## Task to carry out:
Render every line in the rows below as a numbered list, skipping blank lines and leaving the pictures out.

## Supplied records:
+--

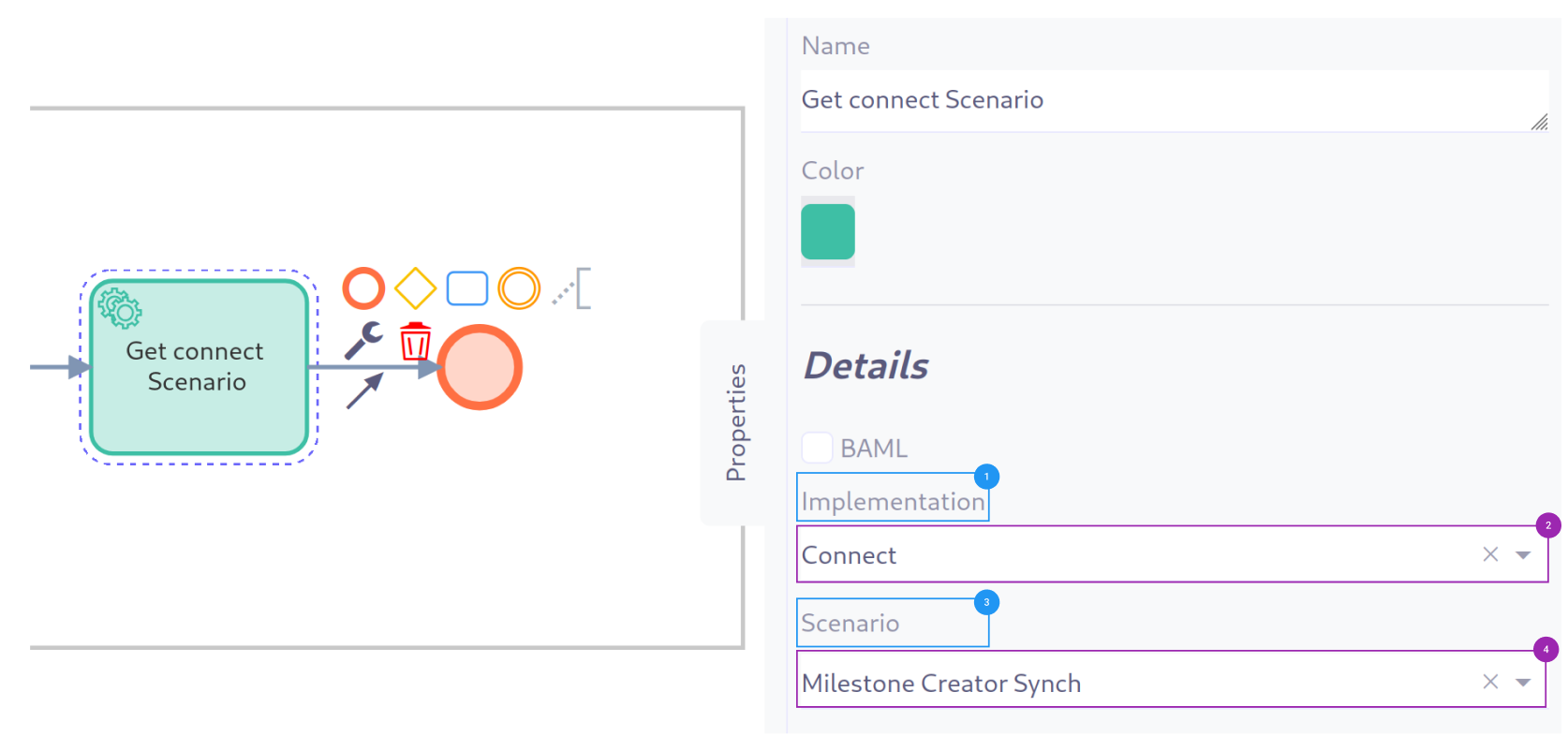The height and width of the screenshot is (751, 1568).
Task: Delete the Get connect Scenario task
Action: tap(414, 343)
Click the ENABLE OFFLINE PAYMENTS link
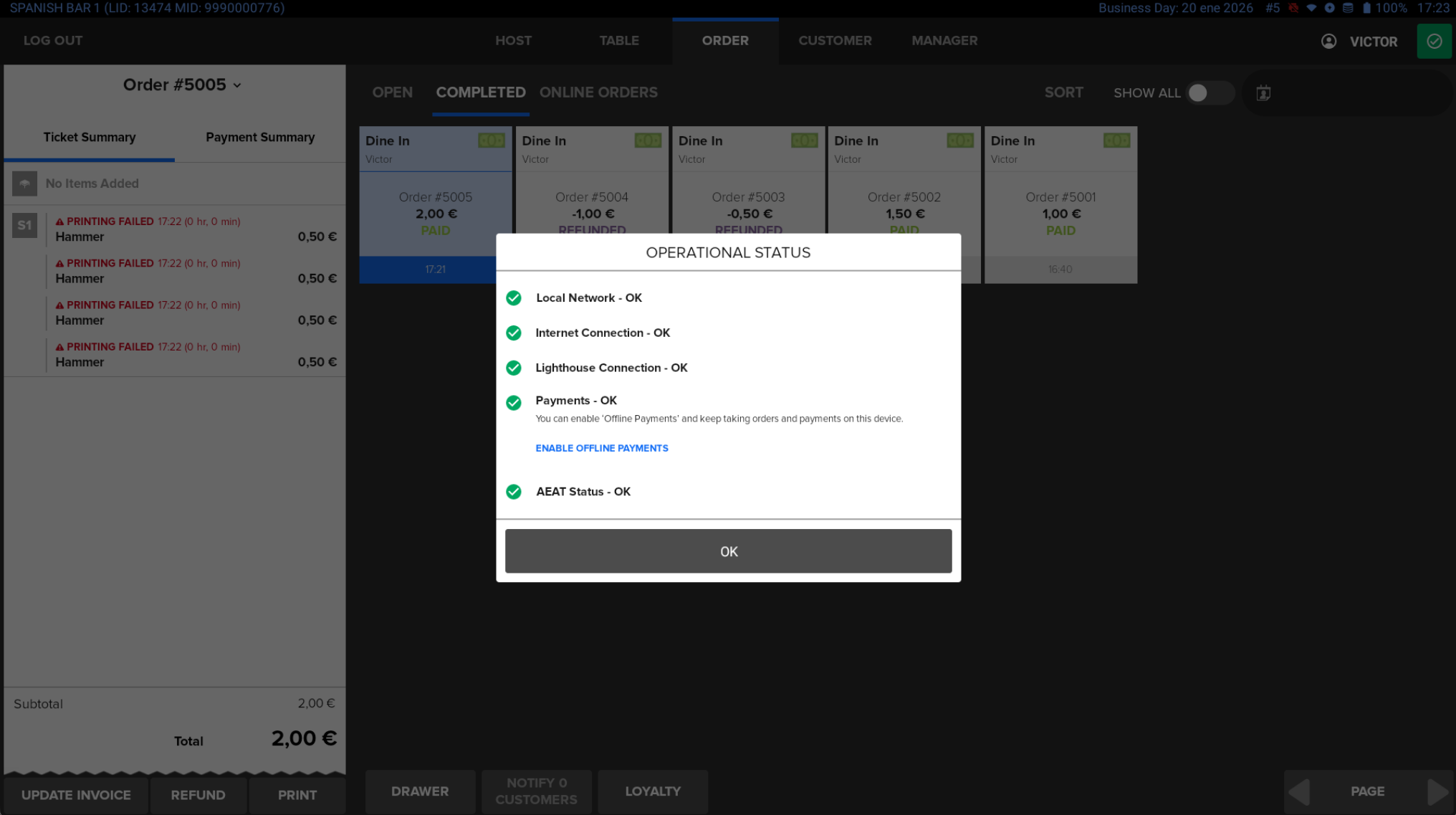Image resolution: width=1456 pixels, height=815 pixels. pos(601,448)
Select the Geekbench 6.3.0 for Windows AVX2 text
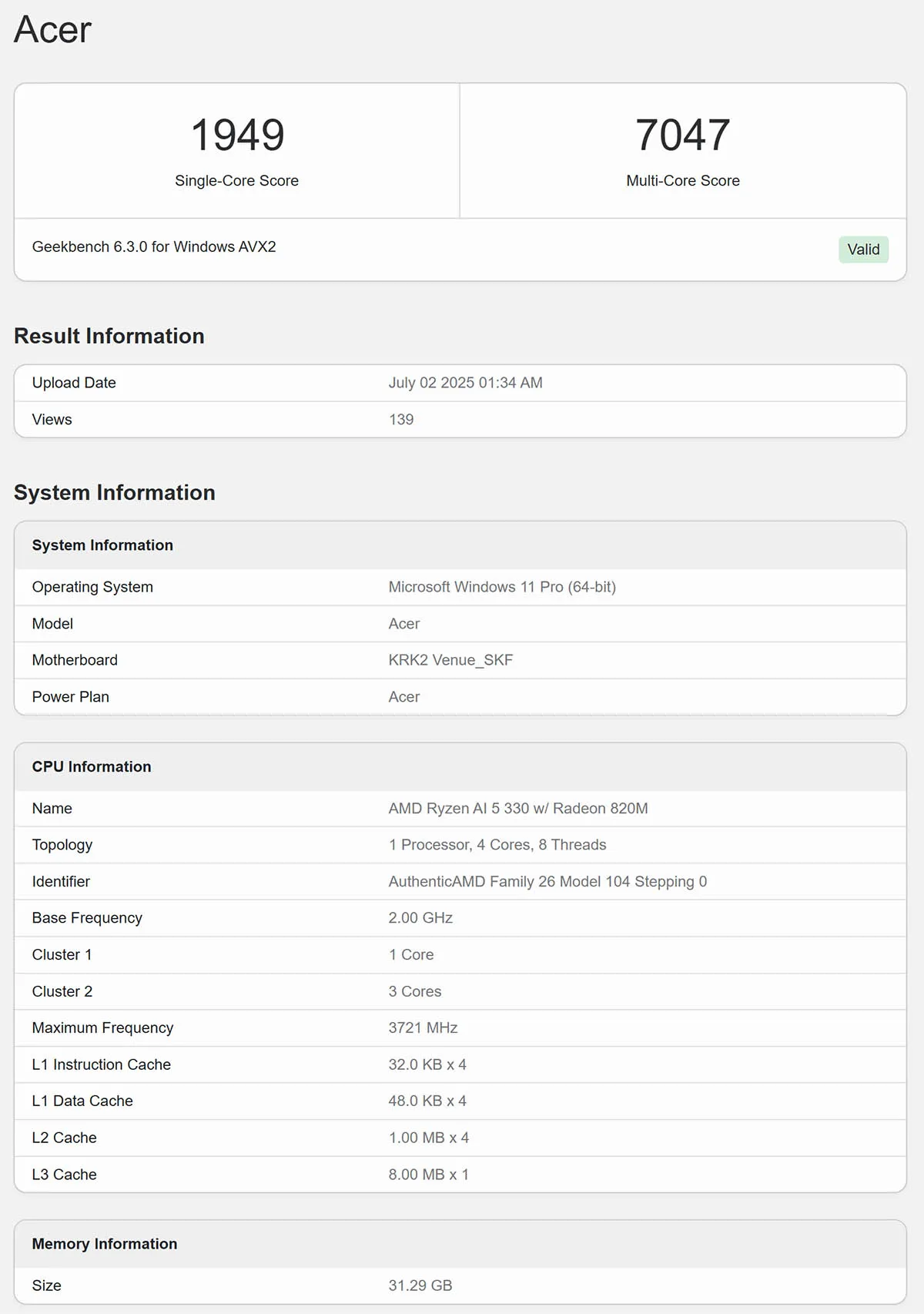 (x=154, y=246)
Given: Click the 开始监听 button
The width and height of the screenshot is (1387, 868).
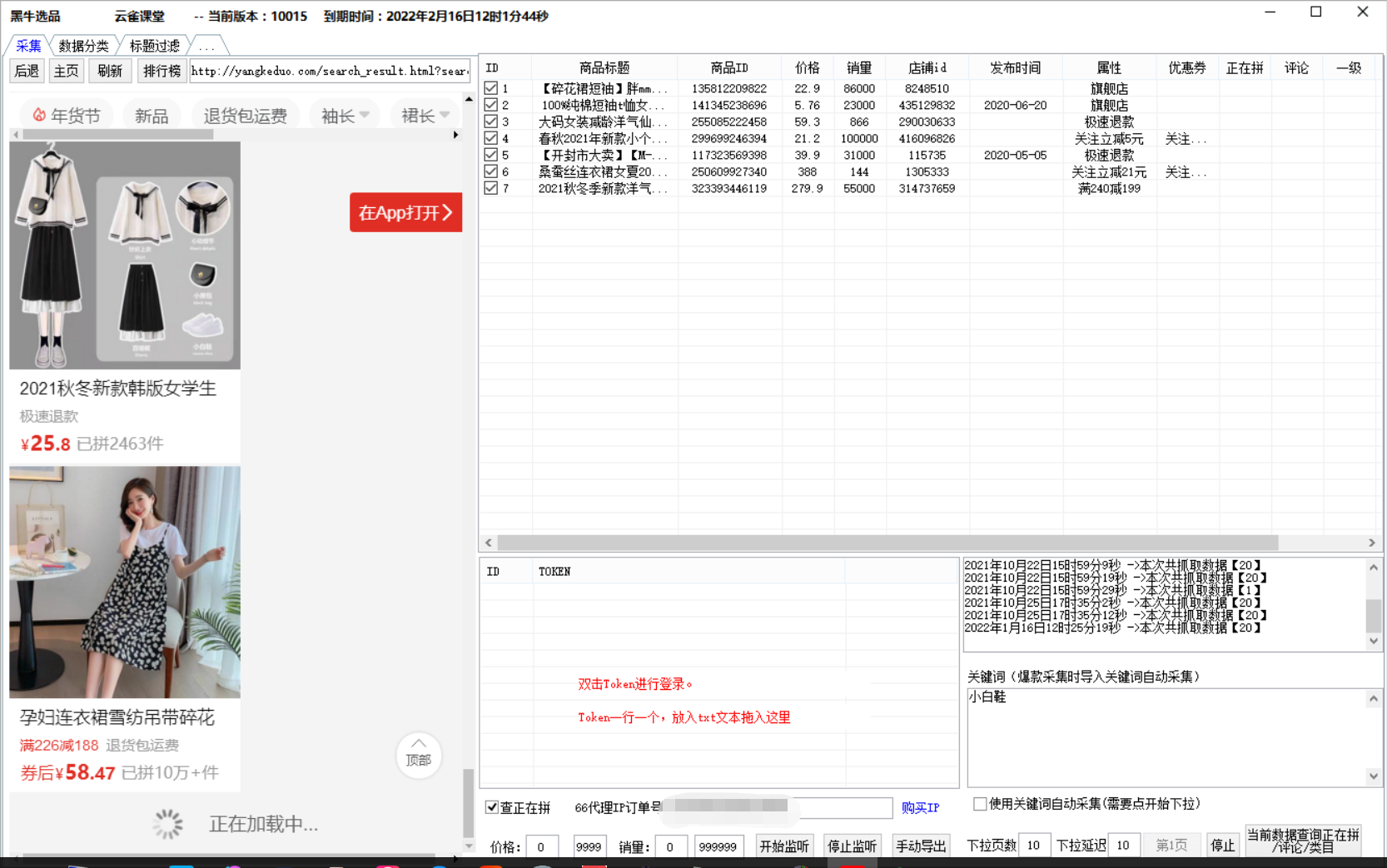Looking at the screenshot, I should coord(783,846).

+--

## The completed task:
1. The height and width of the screenshot is (751, 1568).
2. Task: Delete the Get connect Scenario task
3. Action: tap(414, 343)
4. Click the ENABLE OFFLINE PAYMENTS link
5. Image resolution: width=1456 pixels, height=815 pixels. pos(601,448)
6. Select the Geekbench 6.3.0 for Windows AVX2 text
7.  (x=154, y=246)
8. Given: Click the 开始监听 button
9. The width and height of the screenshot is (1387, 868).
10. Looking at the screenshot, I should coord(783,846).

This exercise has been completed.